[Entries taken from a collection]
**********

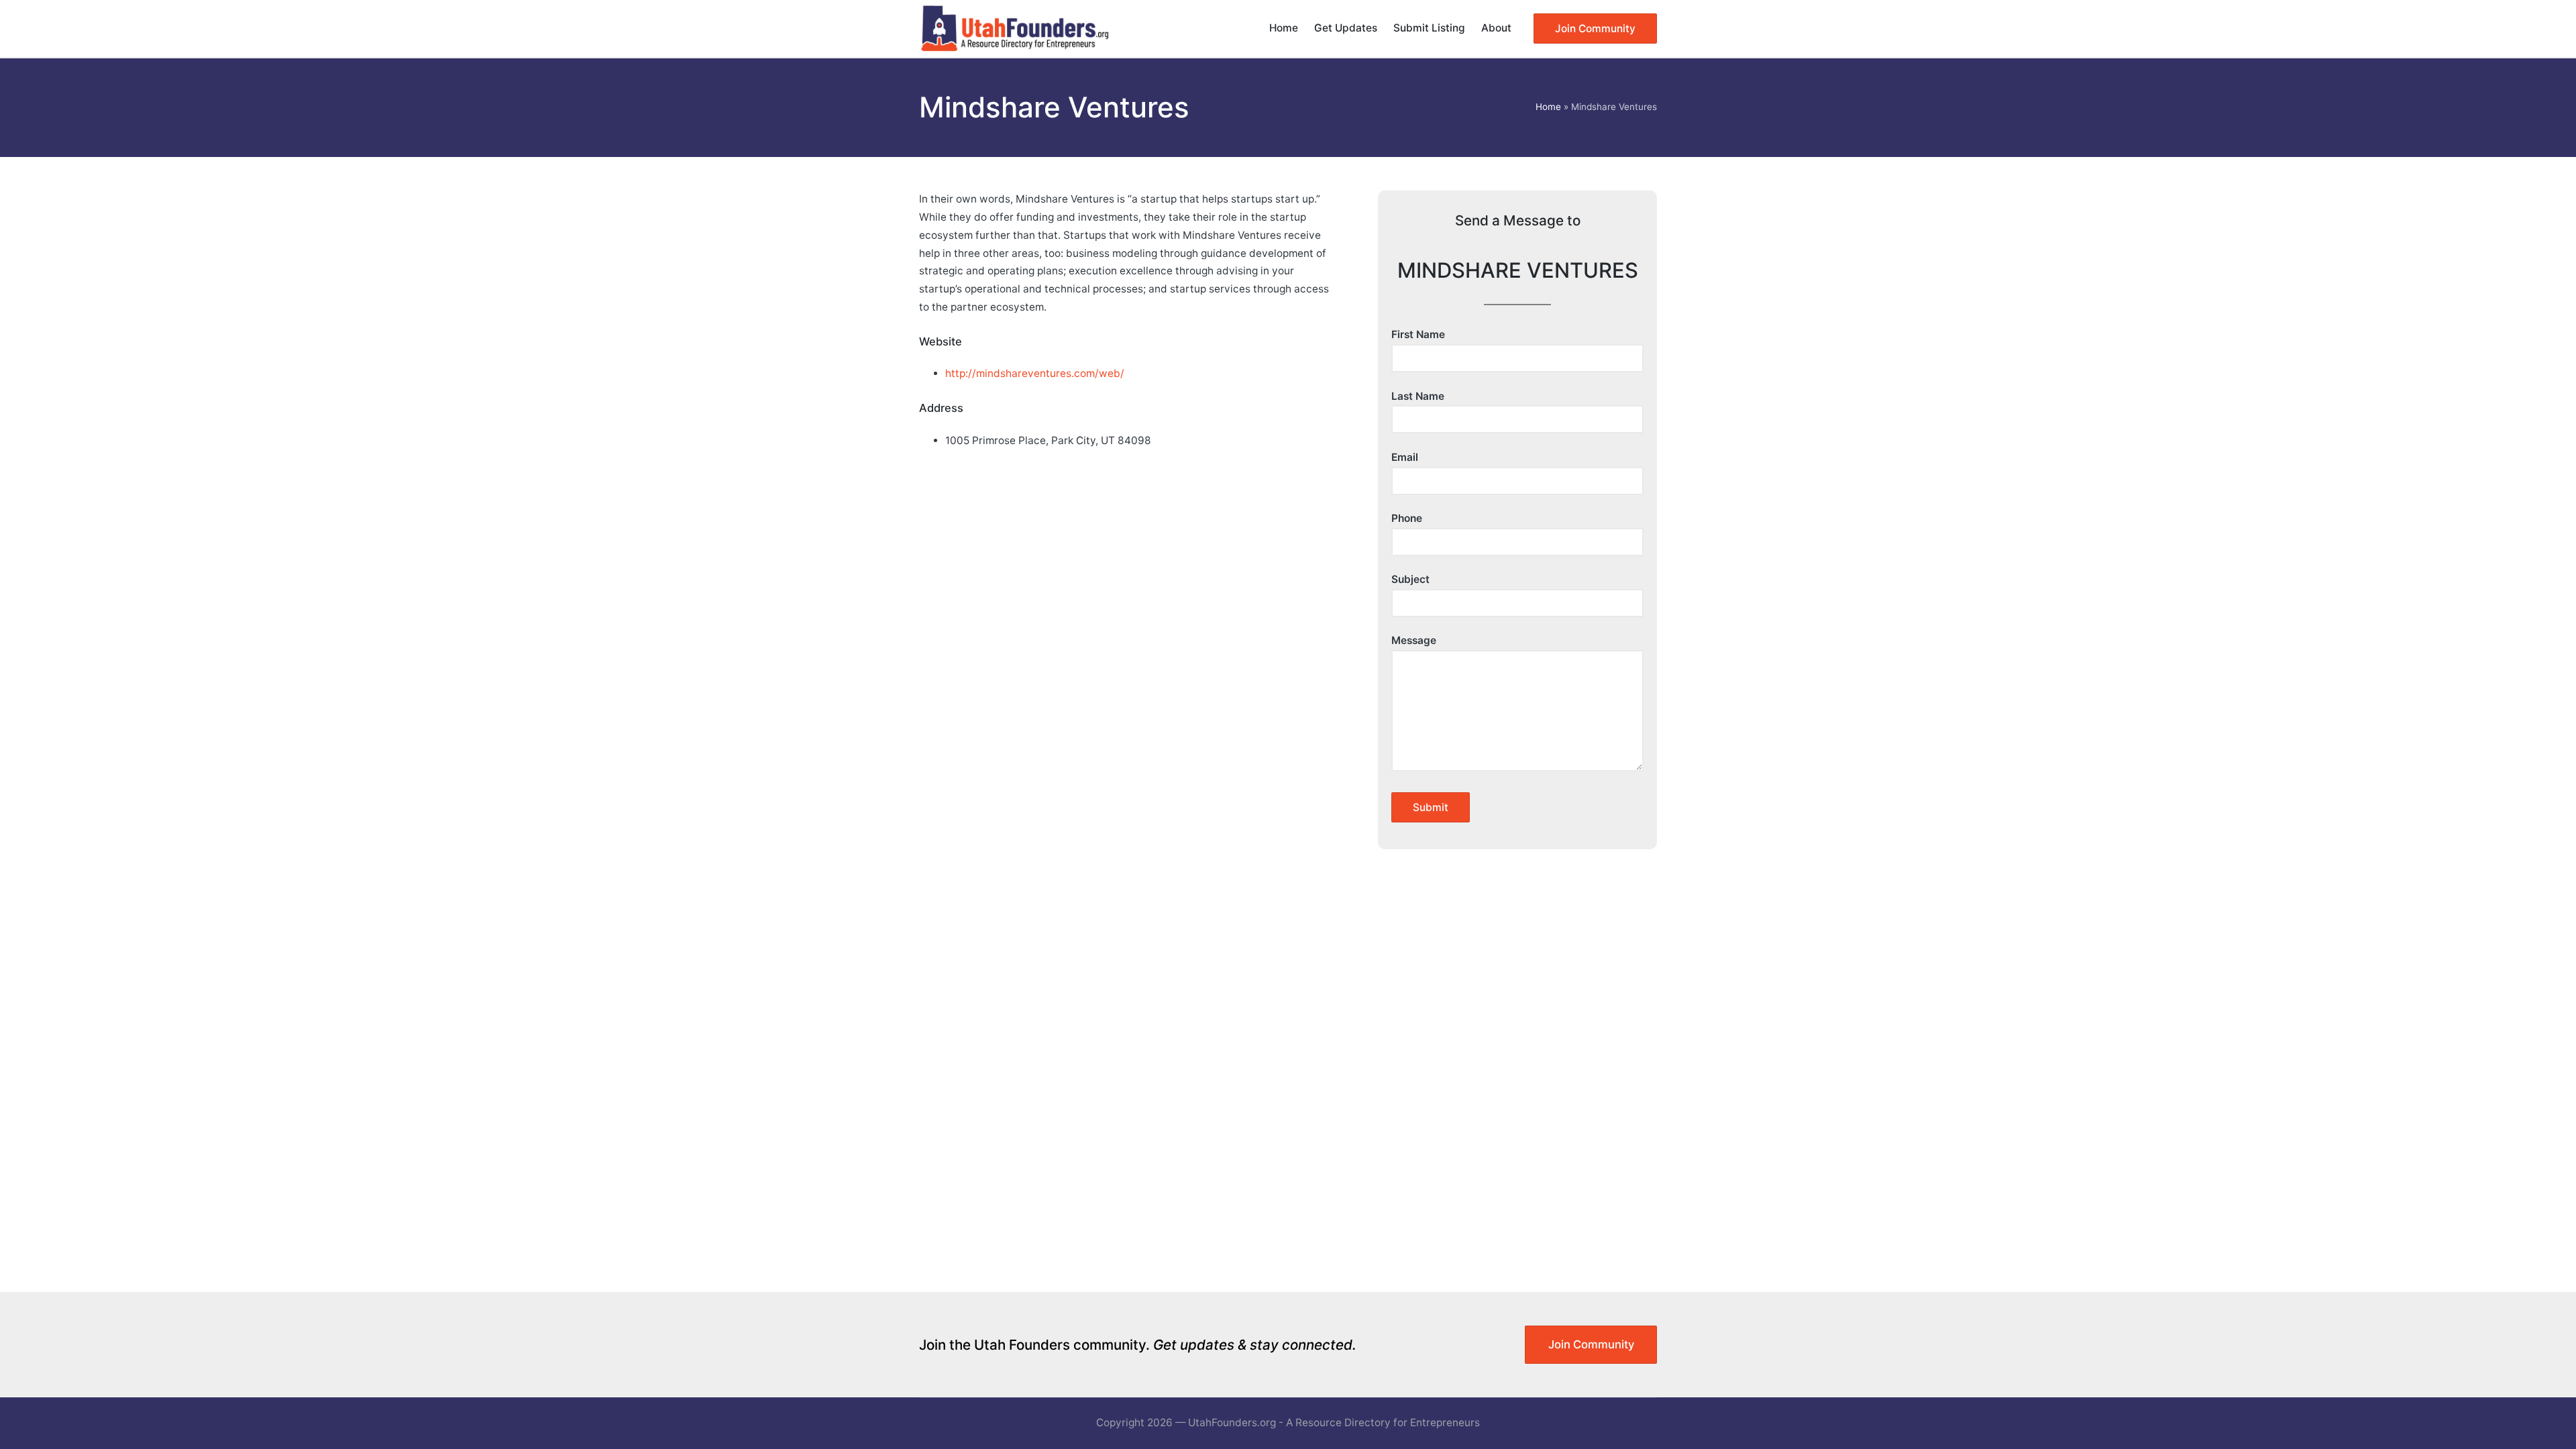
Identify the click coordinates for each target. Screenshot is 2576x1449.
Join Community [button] (1591, 1344)
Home (1548, 106)
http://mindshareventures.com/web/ (1034, 373)
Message (1413, 640)
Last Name (1417, 396)
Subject (1410, 579)
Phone (1406, 518)
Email (1404, 457)
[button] (1595, 28)
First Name (1418, 334)
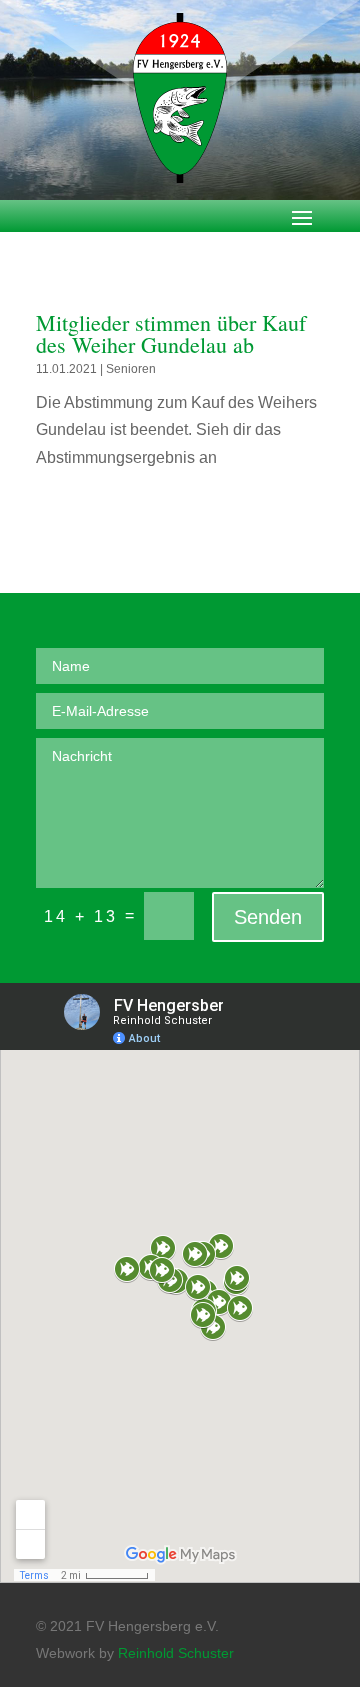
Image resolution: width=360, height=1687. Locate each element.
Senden (268, 917)
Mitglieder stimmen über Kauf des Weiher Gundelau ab (171, 333)
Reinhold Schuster (176, 1653)
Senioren (131, 369)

**********

→ **YOUR TASK**: When a record holds a picture, leave that picture out; copy the rest verbatim.

→ **ANSWER BELOW**:
Identify the click coordinates for each target. Screenshot is 2576x1449.
Join Community [button] (1591, 1344)
Home (1548, 106)
http://mindshareventures.com/web/ (1034, 373)
Message (1413, 640)
Last Name (1417, 396)
Subject (1410, 579)
Phone (1406, 518)
Email (1404, 457)
[button] (1595, 28)
First Name (1418, 334)
Image resolution: width=360, height=1687. Locate each element.
Senden (268, 917)
Mitglieder stimmen über Kauf des Weiher Gundelau ab (171, 333)
Reinhold Schuster (176, 1653)
Senioren (131, 369)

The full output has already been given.